Theories and Projects

Oct 27, 2010 13:46

While I was down at Harmony Drive this weekend nounsandverbs loaned me the book 13th Gen: Abort, Retry, Ignore, Fail?
. Overall it was pretty interesting, but I'm going to wait to do any detailed post on what I think about the theories behind it until I've read some of their other books as well.

The other thing I'm going to do once I've read more of their work is start my own research project on how the generation an author is from affects their choice of time periods they write about. My current theory is that when an author writes contemporary fiction (which I define as anything set less than 20 years before it was written) they will usually choose to make the protagonist a member of their own generation, and that when they write historical fiction (that is, stuff set more than 20 years before it was written) it will be more likely to focus on either their own generation as children/young adults or on their generation's parallels from earlier cycles.

For example: by this theory an author of historical fiction who is a member of the 13th Generation (born in the 1960's or 70's) would be more likely to write characters who are fellow members of Nomad generations (like the Lost Generation), than they would be to write about Prophet generations like the Boomers or Hero generations like the Millennial and G.I. generations.

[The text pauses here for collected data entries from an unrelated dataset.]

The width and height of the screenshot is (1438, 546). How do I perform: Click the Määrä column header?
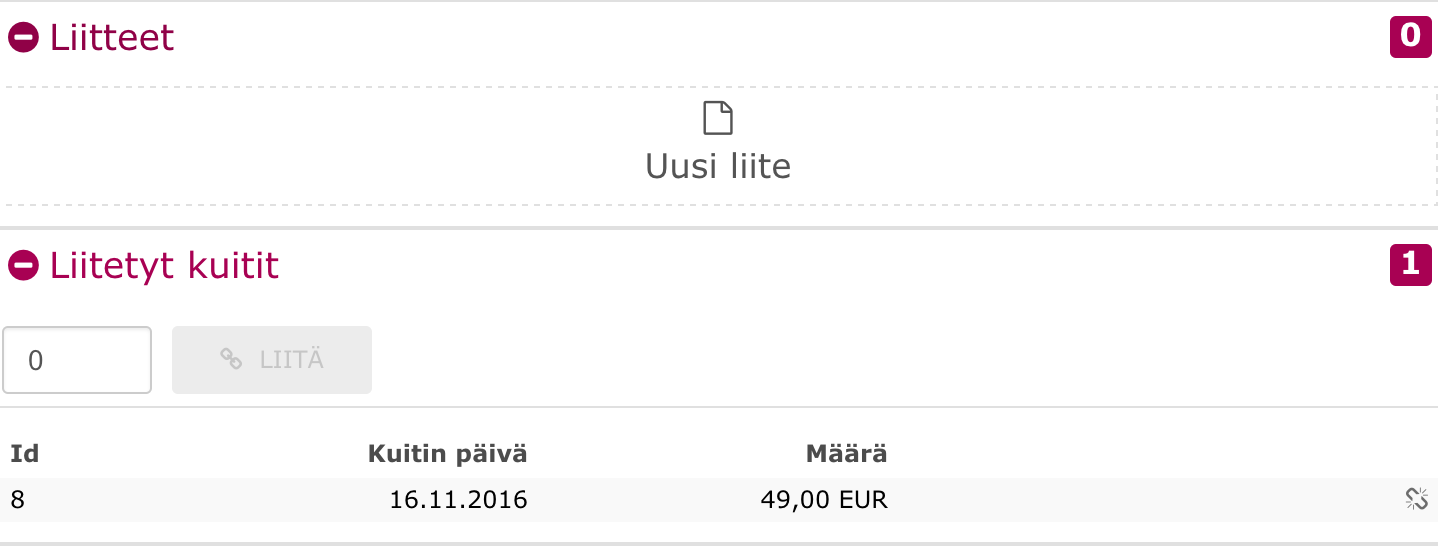(846, 454)
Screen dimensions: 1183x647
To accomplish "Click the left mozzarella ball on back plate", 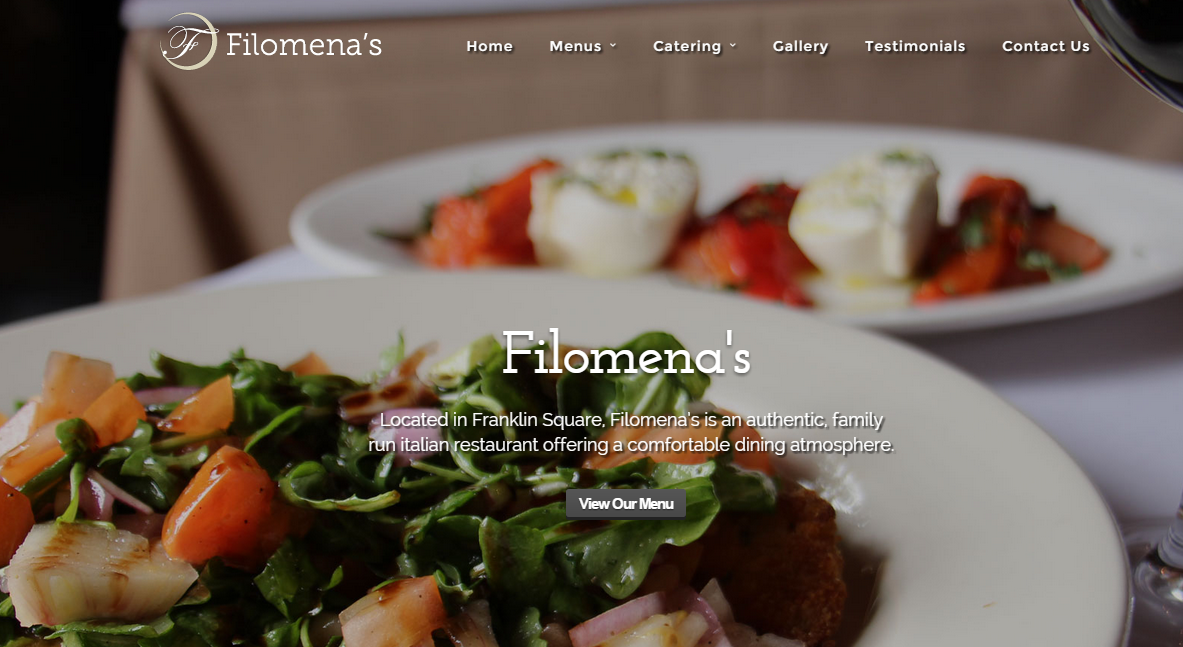I will click(613, 211).
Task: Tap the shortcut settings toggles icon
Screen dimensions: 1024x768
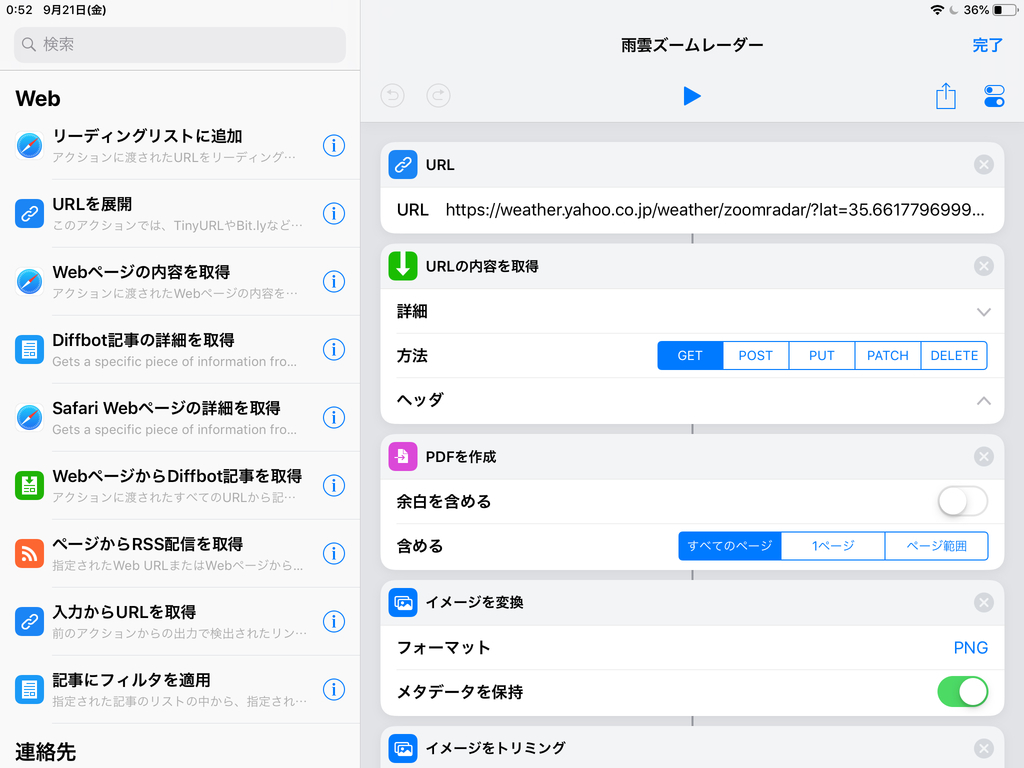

A list of Strauss & Howe's named generations

My theory may end up being revised, or even abandoned, as I read more of Strauss and Howe's work. I'm looking forward to working on it, though. It's the first big picture, "how does the world fit together?" project that has come to me since my giant family tree of European nobility died a fiery death in a computer crash.

I know, I know. I need to suck it up, go back to school, and get my sociology degree already.

Edit: I should probably also look at movies, TV shows, and plays, but I can't figure out how to determine who the primary creator is. The writer(s)? The producer? The director?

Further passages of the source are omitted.